他的書 Chinese Economic Development. Basically -
In 1963-78, China rapidly reduced the illiteracy rate, educational inequality and death rates. Girls' educational opportunities improved vastly: "the record of China's system of elementary education was exemplary for a poor country." Large-scale vaccination and better sanitation reduced deaths from infectious disease, especially in rural areas. No country has matched China's pace of death reduction in the post-war era.

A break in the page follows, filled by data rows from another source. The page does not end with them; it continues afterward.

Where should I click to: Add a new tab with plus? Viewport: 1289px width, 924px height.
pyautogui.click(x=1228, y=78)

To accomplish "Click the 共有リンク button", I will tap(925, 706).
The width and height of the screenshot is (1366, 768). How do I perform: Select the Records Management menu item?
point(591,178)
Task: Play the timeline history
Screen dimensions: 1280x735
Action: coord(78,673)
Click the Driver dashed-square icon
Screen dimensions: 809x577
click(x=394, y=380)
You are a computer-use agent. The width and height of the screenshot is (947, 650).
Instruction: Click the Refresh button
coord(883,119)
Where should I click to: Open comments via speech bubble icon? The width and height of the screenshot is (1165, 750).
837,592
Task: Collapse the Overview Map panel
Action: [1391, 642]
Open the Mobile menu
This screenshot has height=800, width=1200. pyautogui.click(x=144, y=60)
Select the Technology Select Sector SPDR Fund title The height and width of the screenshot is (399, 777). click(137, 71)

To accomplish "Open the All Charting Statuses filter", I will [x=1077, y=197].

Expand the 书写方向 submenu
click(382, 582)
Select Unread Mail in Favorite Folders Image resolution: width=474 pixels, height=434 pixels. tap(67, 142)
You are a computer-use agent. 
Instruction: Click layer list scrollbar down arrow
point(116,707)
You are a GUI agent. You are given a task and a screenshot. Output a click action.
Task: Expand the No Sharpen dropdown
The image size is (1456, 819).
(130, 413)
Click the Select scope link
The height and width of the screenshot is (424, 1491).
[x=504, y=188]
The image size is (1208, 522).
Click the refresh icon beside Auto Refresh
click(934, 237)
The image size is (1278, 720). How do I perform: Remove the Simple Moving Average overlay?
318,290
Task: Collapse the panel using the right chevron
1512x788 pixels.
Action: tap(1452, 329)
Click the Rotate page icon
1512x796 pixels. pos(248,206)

Under Mao, the irrigated area grew, and large collective farms increased labour productivity, enabling big increases in double cropping. Chinese rural poverty fell by an extraordinary 200 million in the 1980s, when trade and foreign direct investment were tiny. As Amartya Sen wrote, "communism is good for poverty removal."
Bramall sums up, "Mao in his twilight years presided over a remarkable expansion of rural industrial capability - especially skills - which laid the foundation for the extraordinary growth of the 1980s and 1990s and hence provided the basis for rural China's ascent out of poverty. ... In a very real sense, Mao Zedong is the father of China's contemporary economic miracle."
In Part 5, Bramall argues that China's "leap into the arms of authoritarian capitalism is a mistake. ... the privatizations of the late 1990s were driven not by concerns about efficiency but by a desire on the part of local cadres to raise money very rapidly and enrich themselves in the process. A revenue-raising scheme was disguised as an efficiency-driven policy initiative." China is now one of the world's most unequal societies.